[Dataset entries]
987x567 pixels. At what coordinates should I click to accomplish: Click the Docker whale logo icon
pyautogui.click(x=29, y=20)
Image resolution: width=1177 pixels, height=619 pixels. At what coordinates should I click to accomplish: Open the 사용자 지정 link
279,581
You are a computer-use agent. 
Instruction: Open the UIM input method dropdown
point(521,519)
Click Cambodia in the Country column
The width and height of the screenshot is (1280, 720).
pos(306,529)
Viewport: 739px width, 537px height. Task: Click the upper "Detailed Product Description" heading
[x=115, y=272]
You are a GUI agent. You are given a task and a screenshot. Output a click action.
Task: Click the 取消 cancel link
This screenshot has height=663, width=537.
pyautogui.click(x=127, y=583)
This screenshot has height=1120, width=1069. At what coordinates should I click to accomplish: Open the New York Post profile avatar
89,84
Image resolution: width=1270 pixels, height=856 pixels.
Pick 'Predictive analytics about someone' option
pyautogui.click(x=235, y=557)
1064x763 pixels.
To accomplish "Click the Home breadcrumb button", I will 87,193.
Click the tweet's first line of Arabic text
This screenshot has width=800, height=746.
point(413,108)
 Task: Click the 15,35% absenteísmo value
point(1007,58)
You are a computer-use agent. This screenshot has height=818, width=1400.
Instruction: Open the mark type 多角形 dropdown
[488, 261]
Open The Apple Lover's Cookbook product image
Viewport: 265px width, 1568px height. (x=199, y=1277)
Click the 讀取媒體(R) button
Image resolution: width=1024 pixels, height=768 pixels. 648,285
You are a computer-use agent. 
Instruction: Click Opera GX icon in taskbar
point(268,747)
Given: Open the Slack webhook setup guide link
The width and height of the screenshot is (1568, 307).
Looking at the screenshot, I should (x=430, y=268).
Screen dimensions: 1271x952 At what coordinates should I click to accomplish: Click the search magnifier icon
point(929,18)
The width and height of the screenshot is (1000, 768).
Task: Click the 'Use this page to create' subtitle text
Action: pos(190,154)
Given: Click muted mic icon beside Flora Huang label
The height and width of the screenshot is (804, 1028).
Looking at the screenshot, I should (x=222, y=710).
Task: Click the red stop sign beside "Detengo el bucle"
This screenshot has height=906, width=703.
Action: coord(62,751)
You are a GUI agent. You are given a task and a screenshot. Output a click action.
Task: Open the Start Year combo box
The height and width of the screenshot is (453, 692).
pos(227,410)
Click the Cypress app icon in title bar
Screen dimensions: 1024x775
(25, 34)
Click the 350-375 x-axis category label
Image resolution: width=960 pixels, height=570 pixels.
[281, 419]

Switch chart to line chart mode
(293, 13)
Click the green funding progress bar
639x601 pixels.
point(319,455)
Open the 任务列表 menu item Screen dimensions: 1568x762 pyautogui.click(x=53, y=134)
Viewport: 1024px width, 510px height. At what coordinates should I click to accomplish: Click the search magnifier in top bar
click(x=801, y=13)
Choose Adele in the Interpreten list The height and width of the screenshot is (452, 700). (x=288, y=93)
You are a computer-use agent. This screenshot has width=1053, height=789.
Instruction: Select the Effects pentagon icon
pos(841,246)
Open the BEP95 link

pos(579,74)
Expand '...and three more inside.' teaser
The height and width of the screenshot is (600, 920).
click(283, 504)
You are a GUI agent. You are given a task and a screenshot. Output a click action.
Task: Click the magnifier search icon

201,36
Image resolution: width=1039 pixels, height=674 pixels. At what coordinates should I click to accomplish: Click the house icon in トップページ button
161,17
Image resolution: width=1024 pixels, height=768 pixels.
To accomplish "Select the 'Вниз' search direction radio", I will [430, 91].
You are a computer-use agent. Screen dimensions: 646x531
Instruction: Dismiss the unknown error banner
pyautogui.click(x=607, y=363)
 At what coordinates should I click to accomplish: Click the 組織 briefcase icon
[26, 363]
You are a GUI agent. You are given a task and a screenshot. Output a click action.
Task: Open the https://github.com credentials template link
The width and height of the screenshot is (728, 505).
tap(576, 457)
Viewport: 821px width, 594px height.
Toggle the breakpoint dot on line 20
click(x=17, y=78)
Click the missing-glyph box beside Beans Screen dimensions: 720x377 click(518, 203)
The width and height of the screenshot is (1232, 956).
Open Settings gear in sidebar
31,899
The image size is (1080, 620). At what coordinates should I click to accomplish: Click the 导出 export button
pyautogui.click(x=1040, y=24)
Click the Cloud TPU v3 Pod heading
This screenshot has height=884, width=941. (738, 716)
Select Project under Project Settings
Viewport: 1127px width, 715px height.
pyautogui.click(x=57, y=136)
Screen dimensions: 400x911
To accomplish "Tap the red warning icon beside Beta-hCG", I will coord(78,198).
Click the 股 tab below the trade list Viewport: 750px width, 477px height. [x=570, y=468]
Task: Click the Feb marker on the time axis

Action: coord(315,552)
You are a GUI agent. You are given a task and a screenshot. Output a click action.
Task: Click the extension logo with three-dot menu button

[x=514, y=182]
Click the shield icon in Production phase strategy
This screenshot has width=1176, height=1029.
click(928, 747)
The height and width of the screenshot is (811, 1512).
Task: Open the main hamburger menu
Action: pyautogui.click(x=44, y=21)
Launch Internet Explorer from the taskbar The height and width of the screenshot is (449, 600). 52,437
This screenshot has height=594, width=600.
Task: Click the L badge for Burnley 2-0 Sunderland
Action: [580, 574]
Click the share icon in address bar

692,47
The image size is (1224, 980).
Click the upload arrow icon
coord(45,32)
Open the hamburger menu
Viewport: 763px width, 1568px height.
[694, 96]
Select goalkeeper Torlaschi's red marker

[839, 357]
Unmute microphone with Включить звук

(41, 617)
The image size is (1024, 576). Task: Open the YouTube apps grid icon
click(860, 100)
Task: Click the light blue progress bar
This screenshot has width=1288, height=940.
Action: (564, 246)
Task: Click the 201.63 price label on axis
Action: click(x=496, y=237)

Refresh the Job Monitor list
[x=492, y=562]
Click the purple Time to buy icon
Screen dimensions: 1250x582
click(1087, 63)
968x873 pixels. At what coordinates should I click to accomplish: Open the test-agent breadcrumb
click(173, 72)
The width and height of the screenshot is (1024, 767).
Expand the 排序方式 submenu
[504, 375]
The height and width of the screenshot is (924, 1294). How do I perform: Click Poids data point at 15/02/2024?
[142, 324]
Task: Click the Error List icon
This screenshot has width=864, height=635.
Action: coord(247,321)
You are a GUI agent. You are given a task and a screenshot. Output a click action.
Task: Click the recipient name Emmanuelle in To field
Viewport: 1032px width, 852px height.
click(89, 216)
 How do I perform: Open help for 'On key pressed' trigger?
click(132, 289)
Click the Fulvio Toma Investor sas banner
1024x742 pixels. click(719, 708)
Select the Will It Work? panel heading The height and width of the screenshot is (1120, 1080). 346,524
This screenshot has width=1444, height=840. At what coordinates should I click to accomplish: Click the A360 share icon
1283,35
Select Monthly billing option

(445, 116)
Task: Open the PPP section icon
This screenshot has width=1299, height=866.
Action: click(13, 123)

■ What you should do
Copy out all the lines of the records that include "progress".

■ Task response
Click the green funding progress bar
Task: Click the light blue progress bar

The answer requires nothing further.